Dataset records:
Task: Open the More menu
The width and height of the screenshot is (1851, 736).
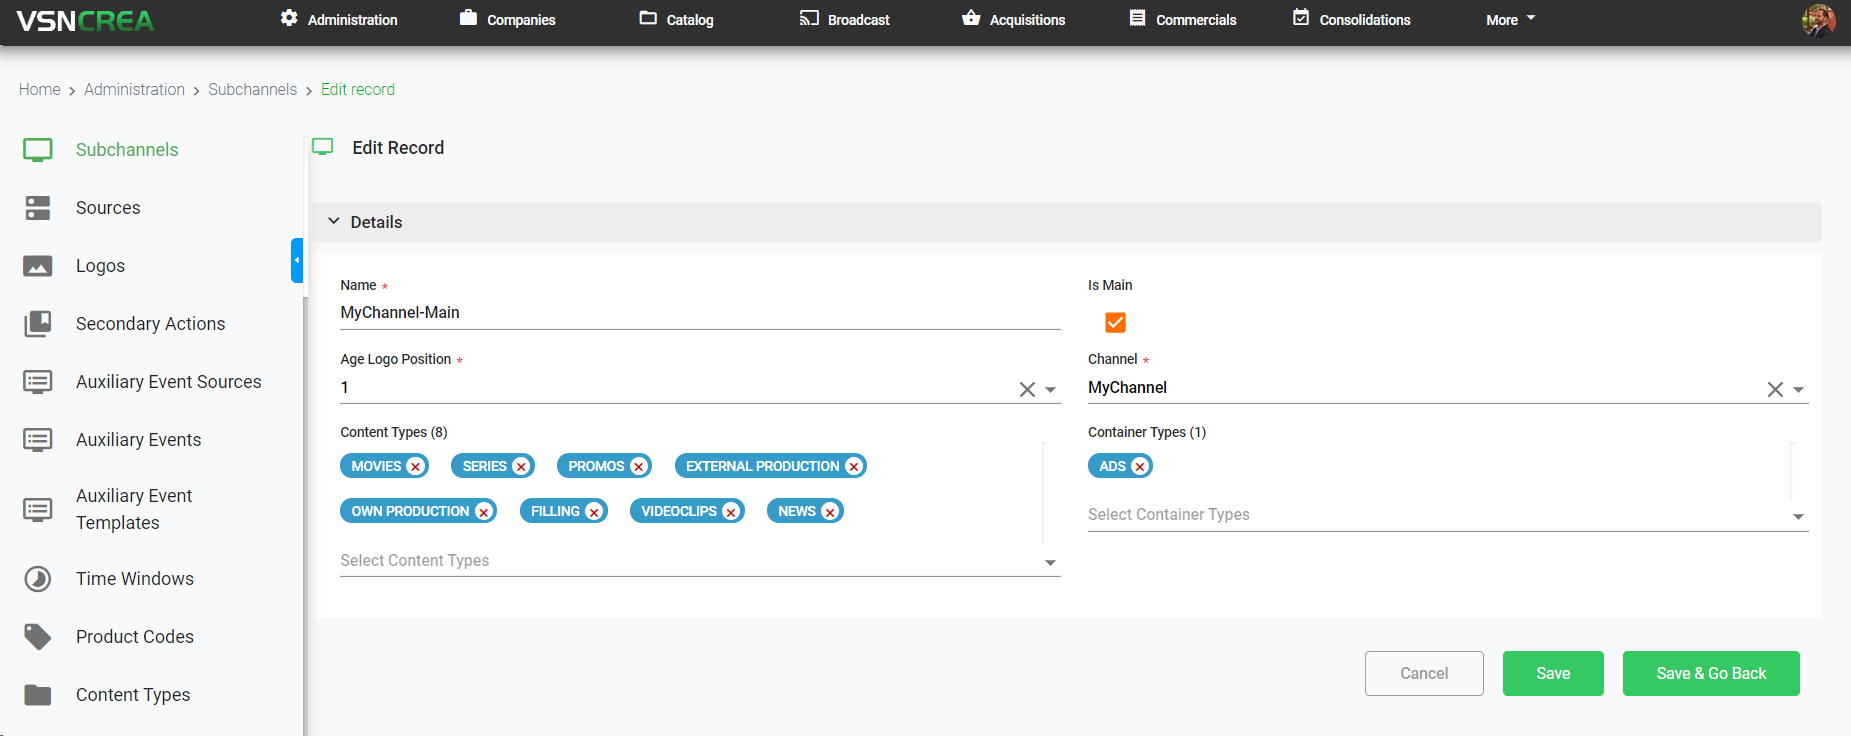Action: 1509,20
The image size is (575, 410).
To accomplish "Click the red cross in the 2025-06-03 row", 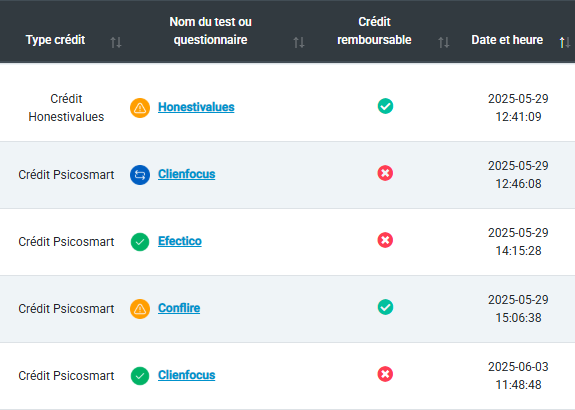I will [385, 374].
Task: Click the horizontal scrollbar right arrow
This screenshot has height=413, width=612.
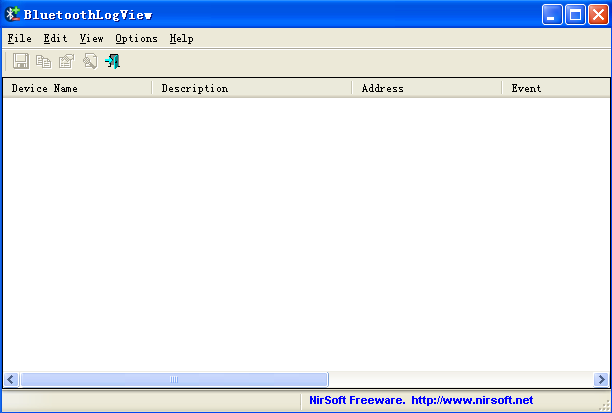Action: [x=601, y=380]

==

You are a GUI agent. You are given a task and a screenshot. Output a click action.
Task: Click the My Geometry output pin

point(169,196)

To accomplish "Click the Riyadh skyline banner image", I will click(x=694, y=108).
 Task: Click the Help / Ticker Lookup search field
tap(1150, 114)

Assignment:
Scan the listing above for the word "image" and copy every line that holds it.

Written reply:
The image size is (575, 410).
To accomplish "Click the Riyadh skyline banner image", I will click(x=694, y=108).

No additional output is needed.